The Gospel text ends with what seems like the ultimate gift: "I will manifest myself to him." So take a look around you: for how many people does this constitute the desired gift, the most precious good? This is probably a bit why the evangelist talks about the world that sees nothing. Because just as one must have loved a spouse, a relative or a friend to desire his presence beyond death, so it is with Jesus. "If you love me ..." said Jesus. Yet there is an even more important reality here.
What helps us go through a grievance period? What helps us go through a tragic death or a catastrophe that destroys our world? As we know, mourning can destroy us, as it can give birth to something else. We need a person who listens to our tears, who is not afraid of our cries and our revolts, who shows total solidarity and, at the same time, who invites us to get back on track and follow him on the way of life. No idea can play this role. And it is this role that the evangelist makes Jesus play.

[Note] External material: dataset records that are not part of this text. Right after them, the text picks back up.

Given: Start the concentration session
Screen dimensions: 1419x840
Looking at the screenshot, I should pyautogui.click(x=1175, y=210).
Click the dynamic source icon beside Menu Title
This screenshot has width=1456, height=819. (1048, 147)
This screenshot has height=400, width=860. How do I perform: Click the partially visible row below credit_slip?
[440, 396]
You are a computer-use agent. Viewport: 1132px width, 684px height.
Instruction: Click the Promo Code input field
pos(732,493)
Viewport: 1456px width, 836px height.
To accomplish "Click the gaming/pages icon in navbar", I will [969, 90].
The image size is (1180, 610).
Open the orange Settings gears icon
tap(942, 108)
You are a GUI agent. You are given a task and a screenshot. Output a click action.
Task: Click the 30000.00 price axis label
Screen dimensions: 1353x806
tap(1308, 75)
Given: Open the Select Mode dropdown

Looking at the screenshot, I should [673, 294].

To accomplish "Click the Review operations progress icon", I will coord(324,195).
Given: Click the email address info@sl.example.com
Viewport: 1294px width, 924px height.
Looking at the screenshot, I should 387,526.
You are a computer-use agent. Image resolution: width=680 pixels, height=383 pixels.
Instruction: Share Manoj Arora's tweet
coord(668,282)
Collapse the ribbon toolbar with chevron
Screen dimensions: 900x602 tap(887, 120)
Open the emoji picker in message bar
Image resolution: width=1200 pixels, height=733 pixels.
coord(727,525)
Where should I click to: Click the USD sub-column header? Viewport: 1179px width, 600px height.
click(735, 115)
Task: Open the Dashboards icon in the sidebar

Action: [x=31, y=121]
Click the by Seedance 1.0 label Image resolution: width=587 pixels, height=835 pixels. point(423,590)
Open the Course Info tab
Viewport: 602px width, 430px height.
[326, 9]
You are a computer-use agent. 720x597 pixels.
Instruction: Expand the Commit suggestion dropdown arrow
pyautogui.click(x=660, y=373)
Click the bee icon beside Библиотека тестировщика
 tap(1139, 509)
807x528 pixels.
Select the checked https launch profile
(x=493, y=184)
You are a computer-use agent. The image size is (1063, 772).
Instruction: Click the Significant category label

The tsunami highlights by magnifying it an element of our reality. This element has the capacity to destroy us completely or to give birth to something else. It is this birth to something else that Jesus tells us. Let's not forget it. This time of Easter during which this Gospel is read and where one sings "Hallelujah" is a time of mourning, because it follows the tragic death of Jesus. But this mourning has become for many a source of life.